Monday, 9 February 2015

Movie Review: Garden Of Evil (1954)


Despite a stellar cast, stunning scenery and a promising premise, Garden Of Evil stumbles into a narrative morass and withers into insignificance.

A steamboat carrying a group of men towards the California gold rush runs into engine trouble and is forced to dock at a small Mexican port for repairs. On board is the quiet and mysterious Hooker (Gary Cooper), professional gambler Fiske (Richard Widmark) and the excitable Luke Daly (Cameron Mitchell). At the the local tavern they meet the desperate Leah Fuller (Susan Hayward), offering large sums of money for the services of men willing to help rescue her husband, trapped under rubble at a remote mine site.

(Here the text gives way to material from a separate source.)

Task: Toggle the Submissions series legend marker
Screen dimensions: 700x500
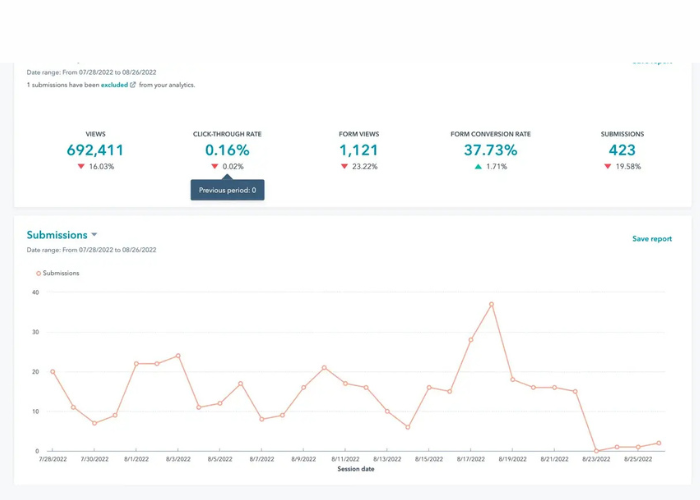Action: [x=39, y=272]
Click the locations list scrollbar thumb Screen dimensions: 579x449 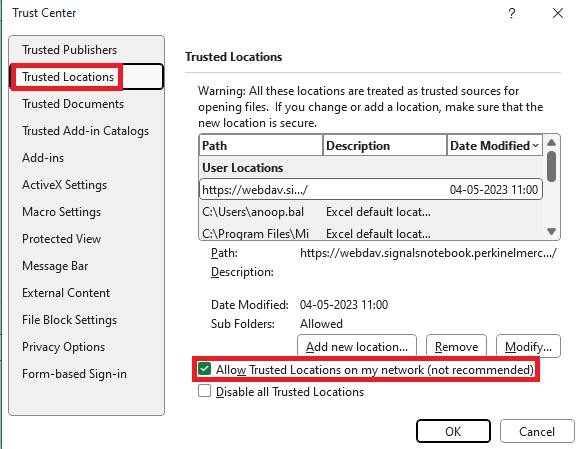551,166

Hooker, Fiske and Daly and local Mexican Vicente (Victor Manuel Mendoza) join Leah on the dangerous multi-day journey to the mine through Apache territory, including a narrow mountain pass. Once at the mine they rescue the trapped John Fuller (Hugh Marlowe), but his injuries mean that the journey back will be even more hazardous.

Directed by Henry Hathaway from a Frank Fenton script, Garden Of Evil simply fails to ignite. All the ingredients are ready, but the mix is out of balance, and ultimately the film descends into endless and repetitive scenes of the group riding, camping, and on the return journey, taking turns dying as the men are whittled down in number until one survivor gets the girl.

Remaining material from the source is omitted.